Puis ça se corse si on peut dire, gros cailloux, pente à 15 %. Un panneau enfin : « voie sans issue ». La piste se poursuit toutefois par un méchant chemin presque à pic. Il semble descendre vers la mer. Nous la distinguons bien ainsi que la route côtière à environ un kilomètre à vol d'oiseau.

La bonne direction était sans doute à gauche après le réservoir San Rocco. Que faire ? Nous n'allons pas remonter pour rien. La paresse nous pousse à continuer par la voie sans issue, d'autant que nous distinguons en bas de la pente, à 400 mètres environ, une voiture. Elle n'a pu, à notre avis, que venir de la route côtière. Nous en déduisons qu'une fois la voiture atteinte, notre promenade pédestre sera terminée, et nous serons à nouveau sur une route cyclable.

La descente est difficile jusqu'à la voiture, pente glissante à plus de 20 %. Nous avons du mal à retenir les vélos lestés de plus de 10 kilos de sacoches surbaissées. Quant aux cales sous nos frêles chaussures, nous espérons qu'elles tiendront.
Nous atteignons péniblement la voiture, le pseudo sentier pourri a disparu. Ce petit 4x4 est immatriculé en Pologne. Personne à l'intérieur, personne à côté, aucune habitation aux alentours. La route côtière est à portée de main. La tour génoise que l'on distingue est sans doute, d'après la carte, celle de Losse. Le maquis très dense s'est comme refermé autour de nous. Nous tentons une approche à pied par le bas, vers la droite, vers la gauche, impossible de marcher plus de 2 mètres. Comment cette voiture est-elle arrivée là ? Qu'importe ! Nous n'avons plus rien à boire, mais heureusement, nous avons l'après midi entière pour revenir au col (et il ne comptera qu'une fois !).
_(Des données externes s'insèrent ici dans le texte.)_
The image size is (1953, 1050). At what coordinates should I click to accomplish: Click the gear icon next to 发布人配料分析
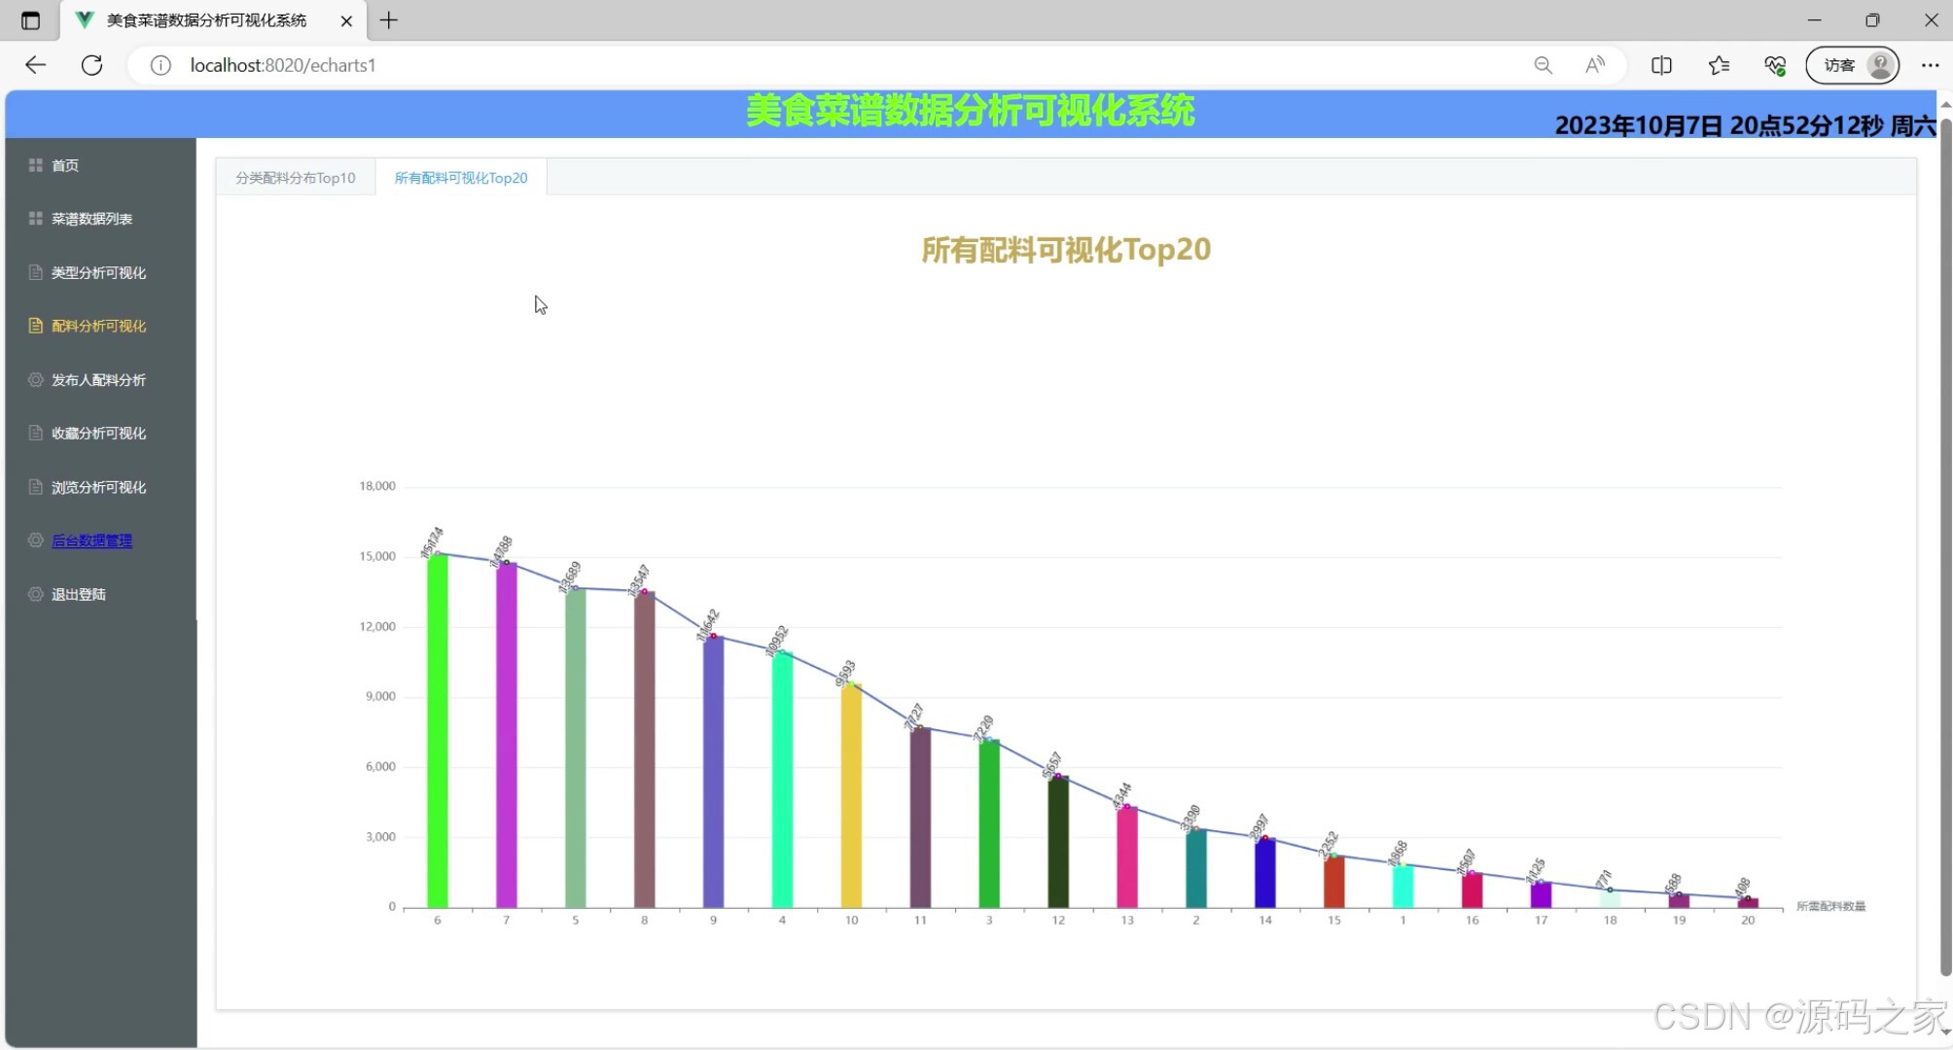pos(36,380)
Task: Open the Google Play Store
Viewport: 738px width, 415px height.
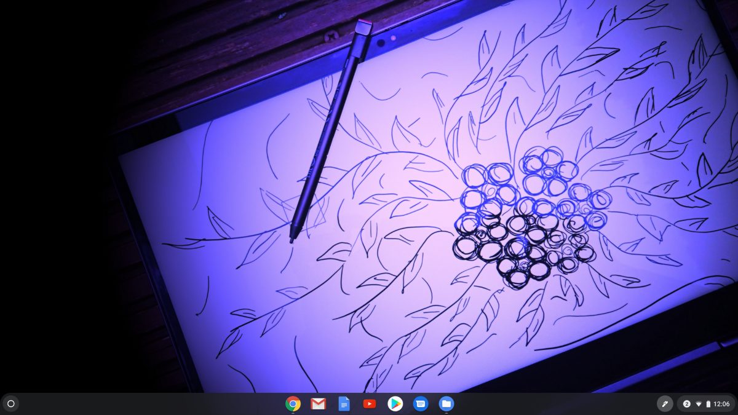Action: click(395, 404)
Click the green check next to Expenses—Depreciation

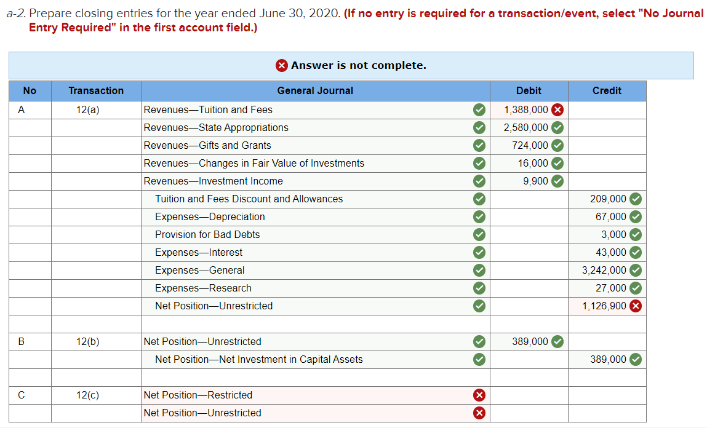tap(479, 216)
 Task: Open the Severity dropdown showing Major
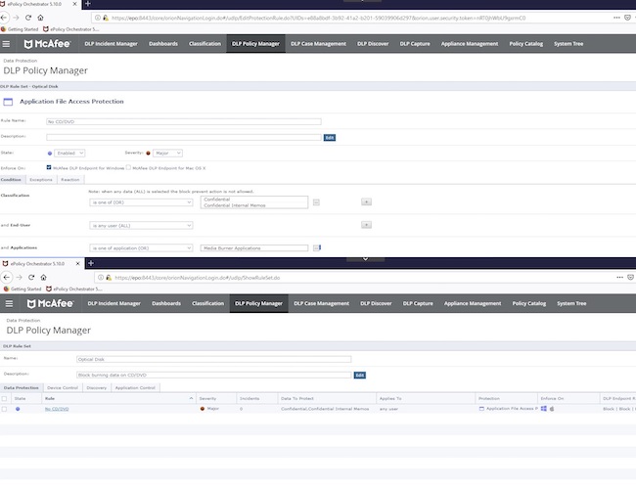click(x=168, y=153)
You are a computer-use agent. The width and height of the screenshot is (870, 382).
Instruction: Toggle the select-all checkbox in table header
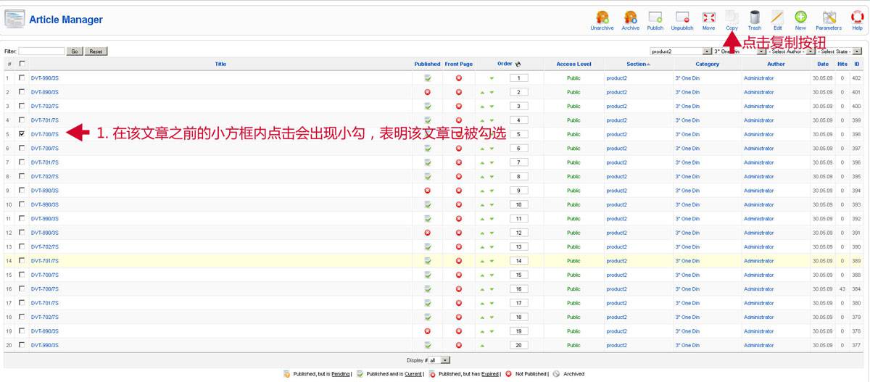pos(22,64)
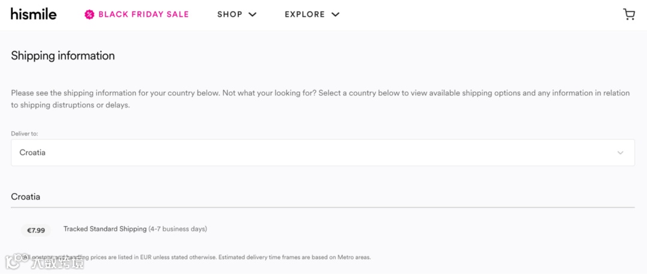Viewport: 647px width, 274px height.
Task: Click the watermark logo icon at bottom-left
Action: (13, 261)
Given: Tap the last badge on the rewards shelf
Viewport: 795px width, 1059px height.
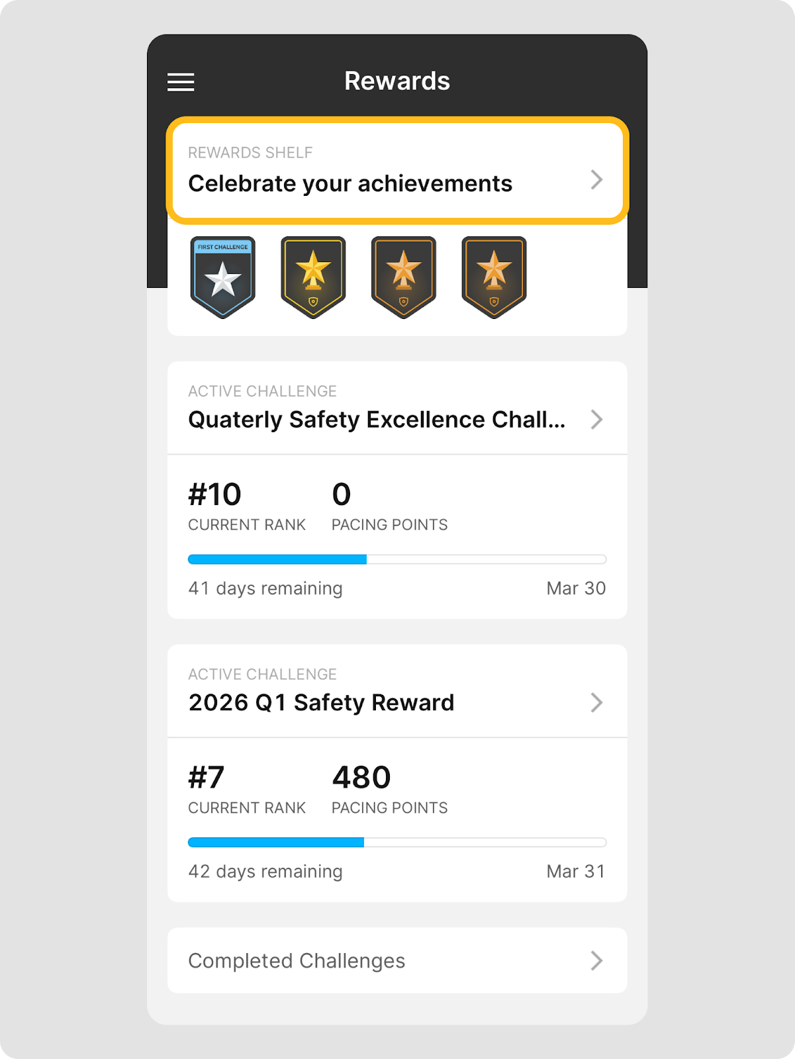Looking at the screenshot, I should [494, 277].
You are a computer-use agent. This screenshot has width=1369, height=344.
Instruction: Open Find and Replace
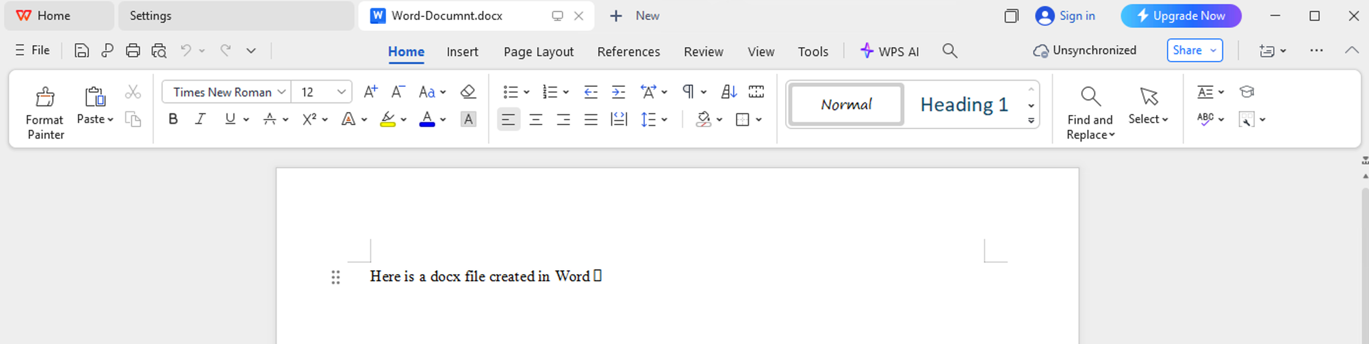pyautogui.click(x=1090, y=112)
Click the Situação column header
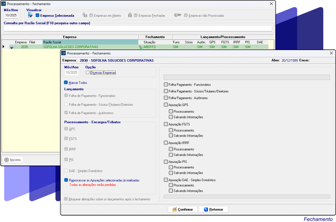Image resolution: width=336 pixels, height=222 pixels. (149, 42)
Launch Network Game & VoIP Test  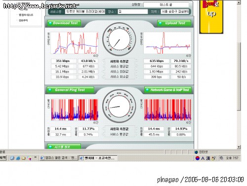click(x=168, y=90)
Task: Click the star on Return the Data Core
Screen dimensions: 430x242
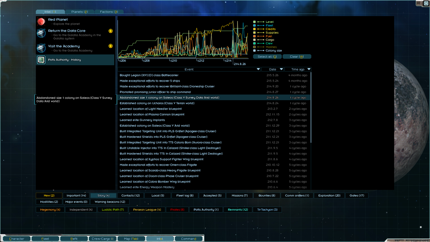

C'est parti. Les sacoches balancées sur l'épaule par une sangle improvisée, nous nous hissons péniblement d'une cinquantaine de mètres. Nous redescendons en glissant chercher nos vélos. J'arrive à monter le mien en marchant en escalier. Ma femme n'y arrive pas. Il n'y a pas de spectateur mais la nécessité me force à jouer le gentleman : je retourne chercher le sien. Nous progressons ainsi de suite en plusieurs étapes de quelques mètres. Nous sommes à bout de souffle. J'ai débranché mon cardiofréquencemètre, de toute façon, il faut continuer.

Deux heures après nous rejoignons enfin le réservoir de San Rocco. Nous poursuivons cette fois par la bonne route. Il est trop tard pour emprunter le circuit du Cap Corse. Nous coupons : col de Laserra, Luri où, enfin, nous pourrons nous désaltérer. Nous racontons au cafetier notre mésaventure. Il est plié de rire : le 4 x 4 polonais, il a dû descendre là-bas on ne sait trop comment, et ça fait un an qu'il est dans ce cul-de-sac…

On peut déduire de cette mésaventure, trois préceptes pour cyclorandonneurs :

- Il faut savoir reconnaître un col sans tomber dans le panneau,
- Les voies des véhicules à quatre roues sont parfois impénétrables,
- Il ne faut pas suivre tête baissée une feuille de route, même quand elle est (très bien) concoctée par le club des cents cols.

Denis Ulmann

CC n° 5686



NdlR : Bernard Giraudeau modifiera le carnet de route en précisant que le secteur de Bocca di San Rocco est une piste en terre cyclable ( autrefois goudronnée) sur une distance d’environ 5 km de part et d’autre du col, et qu’arrivé au col il faut descendre en continuant la piste ( changement de direction) et non pas aller tout droit en direction du pylône.